**Source text:**
━━━━━━━━━━
I do not accept that scientists must be able to prove exactly where the water flowed at exactly the right moment. In fact, it strikes me as complete nonsense and a striking failure to understand Earth science. I do not accept that the proposed geological sources for the meltwater pulse 1a are being given as hypotheses without evidence.

I reiterate that I don't have any interest in speculations that do not appear anywhere within the scientific literature.

Cheers -- sylas

 

[Andre]

Again, there is very detailed evidence of the dating of glacial advance and retreat as I have shown before. So, it must be very easy to find evidence of glacial retreat at the right period. Simple as that. Especially if we are talking about of some 20 meters of sea level rise, the equivalent of some 2.5 Greenland ice sheets, in just a few hunderd years, that must have been a truly major event by all means. But all I can find is evidence of glacial readvance.

In that light, I'm happy to leave it up to the readers, what to think of the post above. Since the scientific method is still about verifying claims with logical evidence.

 

[turbo]

One comment. Regardless of the plasticity of the Earth's crust, it is incontrovertible that Maine's tallest mountains were subject to glaciation. The Laurentide sheet might have been much deeper, but present-day evidence points to a minimum depth of over a mile. It's pretty impressive to climb Mt. Katahdin and realize that 20Kya the whole thing was covered in ice.
━━━━━━━━━━
Entries pointing to words and elements:
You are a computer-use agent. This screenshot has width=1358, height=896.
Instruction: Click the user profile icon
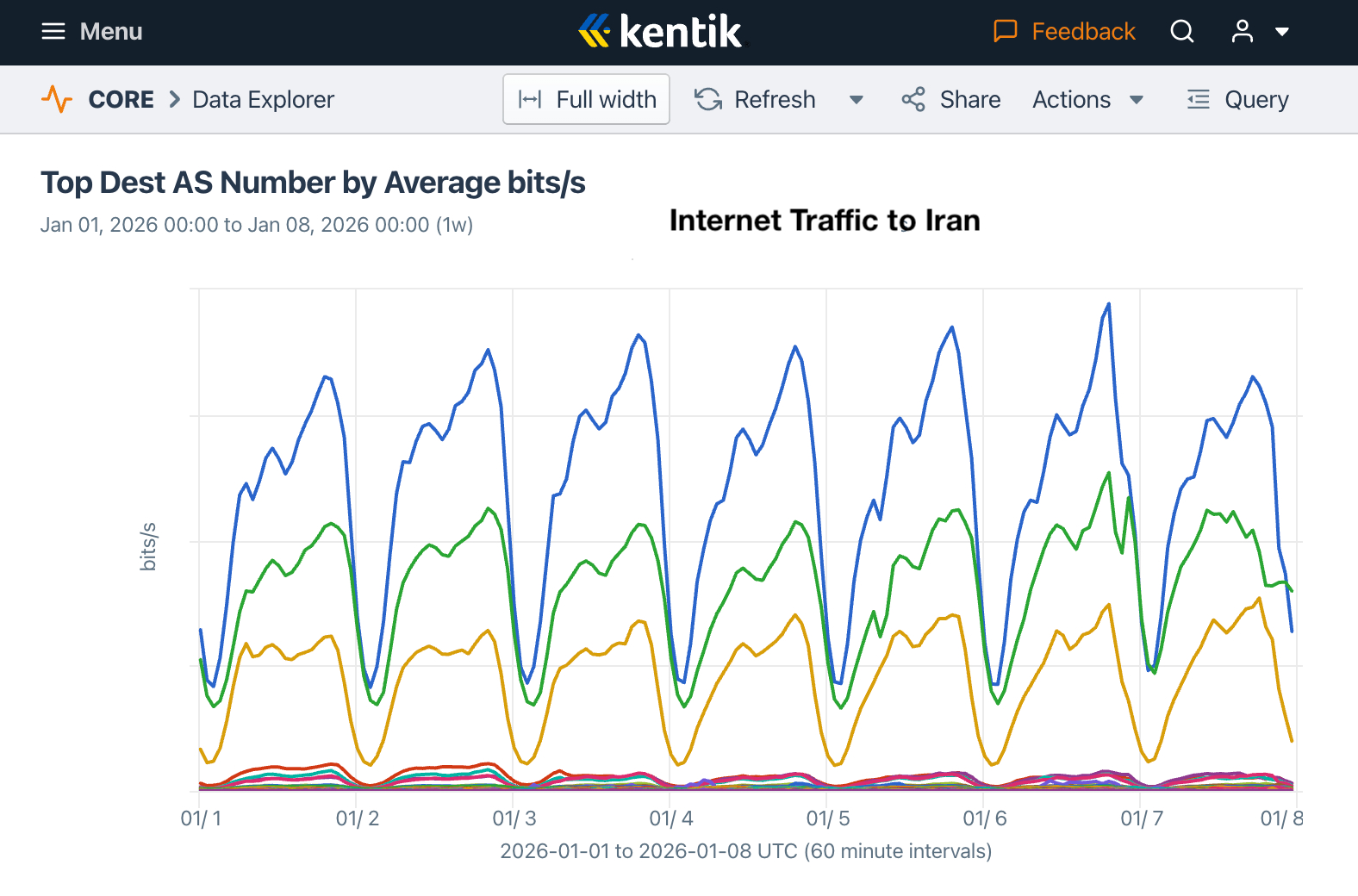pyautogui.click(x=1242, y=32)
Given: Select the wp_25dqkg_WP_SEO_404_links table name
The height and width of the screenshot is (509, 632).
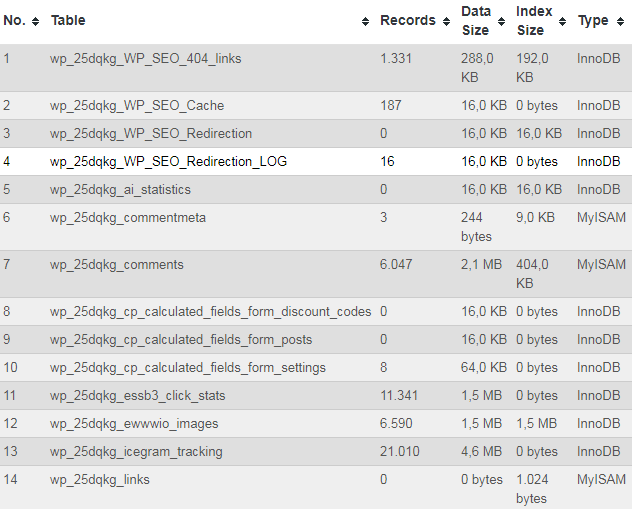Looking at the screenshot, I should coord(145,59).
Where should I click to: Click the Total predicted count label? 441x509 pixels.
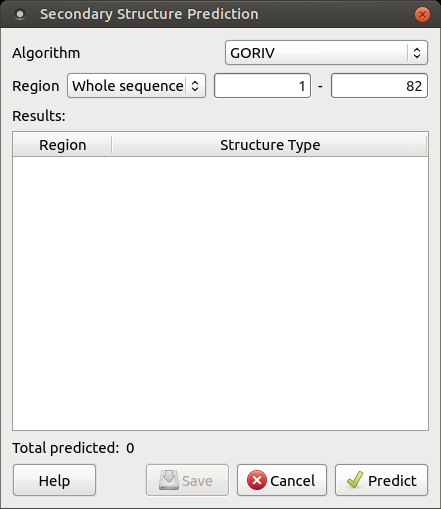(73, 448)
━━━━━━━━━━
**Complete the following:**
A. Answer these from the meltwater pulse 1a thread:
(i) What does sylas say they have no interest in?
(ii) According to Andre, 20 meters of sea level rise is equivalent to how many Greenland ice sheets?
(iii) What minimum depth for the Laurentide sheet does turbo say present-day evidence points to?
B. Please resume the meltwater pulse 1a thread, picking up after its final sentence.
The records play no part in what follows.

**Task answers:**
A.
(i) Speculations that do not appear anywhere within the scientific literature.
(ii) Some 2.5 Greenland ice sheets.
(iii) Over a mile.

B.
When I was a kid, my friend's father would take us both to Enchanted, and we'd stay at the hunting camp for the weekend. Ronnie and I would take a day and climb Granny's Cap - a plateau-like mountain ringed by cliffs on the south side. The top of that mountain was pretty free of vegetation, and it was loaded with rounded stones consisting of sedimentary rocks containing fossils. We'd load our sacks and packs with rocks, lower them down the cliffs with ropes and then climb down ourselves. It's under 3000', but still, it was evidently much larger before it got scoured.

I don't have any idea how thick the Laurentide sheet was through any of the rest of its extent, but it was thick enough (at least in New England) to grind down one of the largest and oldest mountain ranges in North America.

 

[NileQueen]

sylas:

I reiterate that I don't have any interest in speculations that do not appear anywhere within the scientific literature.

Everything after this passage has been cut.